Human astronauts ride into space positioned on their back because it’s easier to breathe. They can inflate their lungs upward into the empty space above them. Lying on their bellies doesn’t work, because under the force of 3 or 4g, astronauts would have to inflate their lungs by pushing the now tremendous weight of their body upward, again and again, for eight minutes. It would be like trying to breathe while lying on your belly with two or three people sitting on top of you. An astronaut’s blood can flow almost normally while positioned on his or her back, as the force of acceleration is acting laterally on the body. If the body is vertical to the force of acceleration (toe to head, or head to toe), blood either rushes away from the brain, which can cause a loss of consciousness, or it rushes to the brain, which can cause cerebral hemorrhaging and possibly death.
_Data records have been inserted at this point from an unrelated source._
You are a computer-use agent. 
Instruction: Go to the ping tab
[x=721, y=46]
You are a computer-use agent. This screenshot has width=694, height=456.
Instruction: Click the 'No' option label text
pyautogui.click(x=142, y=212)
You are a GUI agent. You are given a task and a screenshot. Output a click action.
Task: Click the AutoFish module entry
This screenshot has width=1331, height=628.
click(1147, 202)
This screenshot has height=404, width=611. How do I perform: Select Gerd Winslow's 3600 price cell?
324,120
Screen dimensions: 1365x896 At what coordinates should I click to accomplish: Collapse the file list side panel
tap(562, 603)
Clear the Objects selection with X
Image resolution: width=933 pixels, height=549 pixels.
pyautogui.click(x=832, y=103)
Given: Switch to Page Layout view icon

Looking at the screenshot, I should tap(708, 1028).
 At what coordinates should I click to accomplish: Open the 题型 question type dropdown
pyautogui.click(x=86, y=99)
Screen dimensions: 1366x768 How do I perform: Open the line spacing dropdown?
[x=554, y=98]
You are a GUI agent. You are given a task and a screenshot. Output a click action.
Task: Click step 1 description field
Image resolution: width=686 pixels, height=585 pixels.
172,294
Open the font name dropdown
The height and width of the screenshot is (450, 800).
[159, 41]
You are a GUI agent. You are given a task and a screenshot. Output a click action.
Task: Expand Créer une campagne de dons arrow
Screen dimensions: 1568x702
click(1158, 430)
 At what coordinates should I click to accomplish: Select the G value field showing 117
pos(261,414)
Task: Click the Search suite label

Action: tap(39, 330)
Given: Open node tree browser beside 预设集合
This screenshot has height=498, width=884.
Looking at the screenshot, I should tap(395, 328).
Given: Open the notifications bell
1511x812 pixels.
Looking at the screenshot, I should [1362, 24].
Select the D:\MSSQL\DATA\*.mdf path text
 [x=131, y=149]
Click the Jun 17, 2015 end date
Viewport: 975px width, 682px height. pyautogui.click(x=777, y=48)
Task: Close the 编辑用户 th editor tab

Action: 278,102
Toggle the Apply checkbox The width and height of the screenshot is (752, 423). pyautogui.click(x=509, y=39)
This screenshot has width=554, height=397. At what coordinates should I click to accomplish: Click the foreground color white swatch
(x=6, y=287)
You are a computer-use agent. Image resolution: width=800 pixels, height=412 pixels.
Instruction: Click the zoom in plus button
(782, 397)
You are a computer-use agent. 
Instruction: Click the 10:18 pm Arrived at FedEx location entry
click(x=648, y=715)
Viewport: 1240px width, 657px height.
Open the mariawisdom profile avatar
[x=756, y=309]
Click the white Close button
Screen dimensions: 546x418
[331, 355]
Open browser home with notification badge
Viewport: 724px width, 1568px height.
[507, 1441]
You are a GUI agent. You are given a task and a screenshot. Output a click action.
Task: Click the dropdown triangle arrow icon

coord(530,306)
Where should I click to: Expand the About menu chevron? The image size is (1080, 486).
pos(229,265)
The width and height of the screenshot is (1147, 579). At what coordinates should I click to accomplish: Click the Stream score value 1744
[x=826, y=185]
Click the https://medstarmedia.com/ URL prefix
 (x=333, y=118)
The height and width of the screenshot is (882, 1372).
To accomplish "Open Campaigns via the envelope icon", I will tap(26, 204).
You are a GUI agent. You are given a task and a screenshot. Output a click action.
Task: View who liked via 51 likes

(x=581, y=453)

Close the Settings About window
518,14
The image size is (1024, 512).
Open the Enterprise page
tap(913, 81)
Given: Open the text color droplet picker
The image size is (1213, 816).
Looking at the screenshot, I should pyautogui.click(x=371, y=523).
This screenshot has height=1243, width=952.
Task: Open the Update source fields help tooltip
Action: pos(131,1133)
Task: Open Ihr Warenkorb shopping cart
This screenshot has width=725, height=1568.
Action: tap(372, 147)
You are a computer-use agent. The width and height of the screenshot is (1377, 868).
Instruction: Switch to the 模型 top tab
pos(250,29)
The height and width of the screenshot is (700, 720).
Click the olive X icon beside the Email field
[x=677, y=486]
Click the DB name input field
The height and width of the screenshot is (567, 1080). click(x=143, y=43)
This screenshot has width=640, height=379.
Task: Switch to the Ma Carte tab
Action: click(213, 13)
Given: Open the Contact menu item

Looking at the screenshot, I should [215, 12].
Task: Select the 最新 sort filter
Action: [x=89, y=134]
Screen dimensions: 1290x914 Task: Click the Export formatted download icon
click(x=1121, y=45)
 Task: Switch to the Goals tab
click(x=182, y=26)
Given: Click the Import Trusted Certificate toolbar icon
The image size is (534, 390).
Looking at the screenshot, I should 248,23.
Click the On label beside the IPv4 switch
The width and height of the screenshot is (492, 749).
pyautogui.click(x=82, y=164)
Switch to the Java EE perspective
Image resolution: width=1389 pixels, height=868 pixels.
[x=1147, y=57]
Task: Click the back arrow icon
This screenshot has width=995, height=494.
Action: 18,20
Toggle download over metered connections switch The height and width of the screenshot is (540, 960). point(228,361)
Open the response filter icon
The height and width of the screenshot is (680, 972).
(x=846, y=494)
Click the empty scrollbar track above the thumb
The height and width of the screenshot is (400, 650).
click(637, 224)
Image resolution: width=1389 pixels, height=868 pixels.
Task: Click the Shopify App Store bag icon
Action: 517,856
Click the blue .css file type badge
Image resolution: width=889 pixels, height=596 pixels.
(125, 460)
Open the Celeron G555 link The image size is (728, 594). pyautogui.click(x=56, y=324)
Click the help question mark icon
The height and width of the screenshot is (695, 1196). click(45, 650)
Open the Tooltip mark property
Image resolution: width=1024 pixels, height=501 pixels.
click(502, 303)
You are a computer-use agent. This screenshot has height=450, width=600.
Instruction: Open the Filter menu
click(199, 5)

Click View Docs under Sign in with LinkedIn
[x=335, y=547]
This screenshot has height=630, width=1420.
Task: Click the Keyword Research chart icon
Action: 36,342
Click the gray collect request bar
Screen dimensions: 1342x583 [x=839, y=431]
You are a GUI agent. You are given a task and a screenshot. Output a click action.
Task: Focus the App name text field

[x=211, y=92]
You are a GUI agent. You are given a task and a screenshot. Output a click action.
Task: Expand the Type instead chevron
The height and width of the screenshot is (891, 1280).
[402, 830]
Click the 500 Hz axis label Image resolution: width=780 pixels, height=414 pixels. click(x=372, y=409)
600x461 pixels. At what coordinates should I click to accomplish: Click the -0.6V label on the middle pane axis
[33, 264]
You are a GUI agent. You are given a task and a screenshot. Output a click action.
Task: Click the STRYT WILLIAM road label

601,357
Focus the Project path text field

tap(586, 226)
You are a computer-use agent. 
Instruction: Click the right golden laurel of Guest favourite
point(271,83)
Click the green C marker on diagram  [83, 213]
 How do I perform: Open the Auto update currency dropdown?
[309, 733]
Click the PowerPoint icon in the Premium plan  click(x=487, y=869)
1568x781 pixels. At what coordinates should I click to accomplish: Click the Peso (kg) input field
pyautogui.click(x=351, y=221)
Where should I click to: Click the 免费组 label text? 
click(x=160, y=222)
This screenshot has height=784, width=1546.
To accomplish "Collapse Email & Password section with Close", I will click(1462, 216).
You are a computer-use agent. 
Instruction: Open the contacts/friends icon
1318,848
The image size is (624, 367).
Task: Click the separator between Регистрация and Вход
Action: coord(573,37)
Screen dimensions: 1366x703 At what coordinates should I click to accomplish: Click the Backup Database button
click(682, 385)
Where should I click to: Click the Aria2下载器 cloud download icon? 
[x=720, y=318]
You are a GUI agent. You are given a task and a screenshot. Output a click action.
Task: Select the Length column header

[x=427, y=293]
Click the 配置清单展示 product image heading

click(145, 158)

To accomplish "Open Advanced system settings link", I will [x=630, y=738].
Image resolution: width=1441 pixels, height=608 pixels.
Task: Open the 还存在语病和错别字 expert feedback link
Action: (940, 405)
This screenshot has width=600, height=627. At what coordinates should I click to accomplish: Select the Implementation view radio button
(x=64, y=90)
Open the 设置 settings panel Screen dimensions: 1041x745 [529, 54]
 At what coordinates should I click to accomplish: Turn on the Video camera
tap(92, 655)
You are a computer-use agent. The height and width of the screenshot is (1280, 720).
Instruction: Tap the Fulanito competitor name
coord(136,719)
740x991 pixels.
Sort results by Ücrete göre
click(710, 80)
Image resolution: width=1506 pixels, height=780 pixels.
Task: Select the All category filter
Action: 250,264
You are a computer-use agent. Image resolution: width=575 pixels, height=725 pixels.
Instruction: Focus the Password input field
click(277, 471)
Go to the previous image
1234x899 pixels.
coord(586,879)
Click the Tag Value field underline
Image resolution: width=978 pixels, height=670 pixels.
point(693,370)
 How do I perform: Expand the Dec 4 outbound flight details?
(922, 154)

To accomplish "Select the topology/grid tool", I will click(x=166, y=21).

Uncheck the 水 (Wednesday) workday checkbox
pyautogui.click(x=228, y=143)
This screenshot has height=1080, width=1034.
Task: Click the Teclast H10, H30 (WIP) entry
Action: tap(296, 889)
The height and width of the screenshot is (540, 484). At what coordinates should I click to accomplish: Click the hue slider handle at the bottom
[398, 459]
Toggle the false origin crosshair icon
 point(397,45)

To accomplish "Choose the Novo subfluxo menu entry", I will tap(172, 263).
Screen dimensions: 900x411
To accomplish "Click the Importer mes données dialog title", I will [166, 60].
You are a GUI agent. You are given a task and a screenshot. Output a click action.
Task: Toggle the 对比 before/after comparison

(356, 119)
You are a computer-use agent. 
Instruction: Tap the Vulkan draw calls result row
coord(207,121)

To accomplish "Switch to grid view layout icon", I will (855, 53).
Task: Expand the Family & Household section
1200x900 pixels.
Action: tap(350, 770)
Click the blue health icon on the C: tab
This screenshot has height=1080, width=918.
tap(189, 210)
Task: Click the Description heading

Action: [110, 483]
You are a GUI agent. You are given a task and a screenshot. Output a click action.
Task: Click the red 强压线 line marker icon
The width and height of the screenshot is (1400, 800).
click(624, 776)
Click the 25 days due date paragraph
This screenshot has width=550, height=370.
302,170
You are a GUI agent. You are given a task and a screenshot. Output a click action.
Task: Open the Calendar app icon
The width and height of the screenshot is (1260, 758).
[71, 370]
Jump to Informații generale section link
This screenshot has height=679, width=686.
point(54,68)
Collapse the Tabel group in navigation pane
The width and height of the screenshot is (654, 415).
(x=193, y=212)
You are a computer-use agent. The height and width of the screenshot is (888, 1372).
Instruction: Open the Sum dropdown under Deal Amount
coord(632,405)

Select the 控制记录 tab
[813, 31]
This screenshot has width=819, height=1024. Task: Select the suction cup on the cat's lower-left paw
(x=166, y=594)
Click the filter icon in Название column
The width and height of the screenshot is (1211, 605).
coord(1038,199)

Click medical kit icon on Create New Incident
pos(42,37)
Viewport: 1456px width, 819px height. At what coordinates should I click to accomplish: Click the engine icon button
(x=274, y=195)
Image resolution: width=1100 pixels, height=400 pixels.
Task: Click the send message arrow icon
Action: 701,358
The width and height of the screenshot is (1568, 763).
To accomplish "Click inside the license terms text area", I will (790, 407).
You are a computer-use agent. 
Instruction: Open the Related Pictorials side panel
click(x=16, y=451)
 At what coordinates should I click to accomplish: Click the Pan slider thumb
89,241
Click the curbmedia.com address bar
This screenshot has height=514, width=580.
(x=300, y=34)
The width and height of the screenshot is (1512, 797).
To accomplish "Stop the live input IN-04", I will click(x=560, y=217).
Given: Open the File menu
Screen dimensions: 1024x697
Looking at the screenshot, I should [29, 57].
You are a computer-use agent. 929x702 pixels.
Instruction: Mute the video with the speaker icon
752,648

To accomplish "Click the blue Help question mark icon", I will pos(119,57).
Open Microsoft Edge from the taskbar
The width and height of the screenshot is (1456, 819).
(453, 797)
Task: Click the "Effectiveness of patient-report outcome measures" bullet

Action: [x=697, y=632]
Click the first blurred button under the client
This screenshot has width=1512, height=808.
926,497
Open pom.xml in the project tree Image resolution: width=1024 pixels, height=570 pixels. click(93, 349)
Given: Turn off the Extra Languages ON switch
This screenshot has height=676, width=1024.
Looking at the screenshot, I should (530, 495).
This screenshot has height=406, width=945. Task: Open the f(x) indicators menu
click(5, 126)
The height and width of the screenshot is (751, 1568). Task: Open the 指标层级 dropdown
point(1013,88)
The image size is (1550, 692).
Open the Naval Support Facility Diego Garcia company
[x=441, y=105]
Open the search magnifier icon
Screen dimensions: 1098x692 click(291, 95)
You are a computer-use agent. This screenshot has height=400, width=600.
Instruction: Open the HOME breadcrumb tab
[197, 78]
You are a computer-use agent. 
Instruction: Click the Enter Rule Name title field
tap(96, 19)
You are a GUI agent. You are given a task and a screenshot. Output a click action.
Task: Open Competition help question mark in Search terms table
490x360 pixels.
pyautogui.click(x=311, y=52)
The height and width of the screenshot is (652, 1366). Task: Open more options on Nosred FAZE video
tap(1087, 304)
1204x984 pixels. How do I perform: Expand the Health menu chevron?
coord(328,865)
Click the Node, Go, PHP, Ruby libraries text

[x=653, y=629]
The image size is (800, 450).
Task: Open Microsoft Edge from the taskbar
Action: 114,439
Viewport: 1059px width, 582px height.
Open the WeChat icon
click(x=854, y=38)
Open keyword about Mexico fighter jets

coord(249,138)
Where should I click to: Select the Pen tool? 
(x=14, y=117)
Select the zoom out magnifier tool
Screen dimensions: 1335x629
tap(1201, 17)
In The First Steps, Ivanovsky describes film footage of rats riding into space on a rocket. “While taking off and accelerating, rats slow down, their legs are wide apart, their heads go lower and lower, and finally hit the floor,” he writes. “The g-force presses an animal down to the floor, and it stops moving, its muscles cannot cope with the increased weight.” He goes on to say that a “few seconds later the animal suddenly takes off from the floor and for a moment hangs somewhere in the middle of the box. No support! The rat begins to move randomly in the box. It goes from turning around its axis to flying into the corner, from spinning, like a spindle, to somersaulting.” As weight is a primary indicator of up and down for all terrestrial animals on Earth, the rats lose “the sense of up and down, and [have] no points of support and no signals from legs and tail are being delivered. Only the vision continues on normally, but at first [they fail] to deal with the chaos of other perceptions.”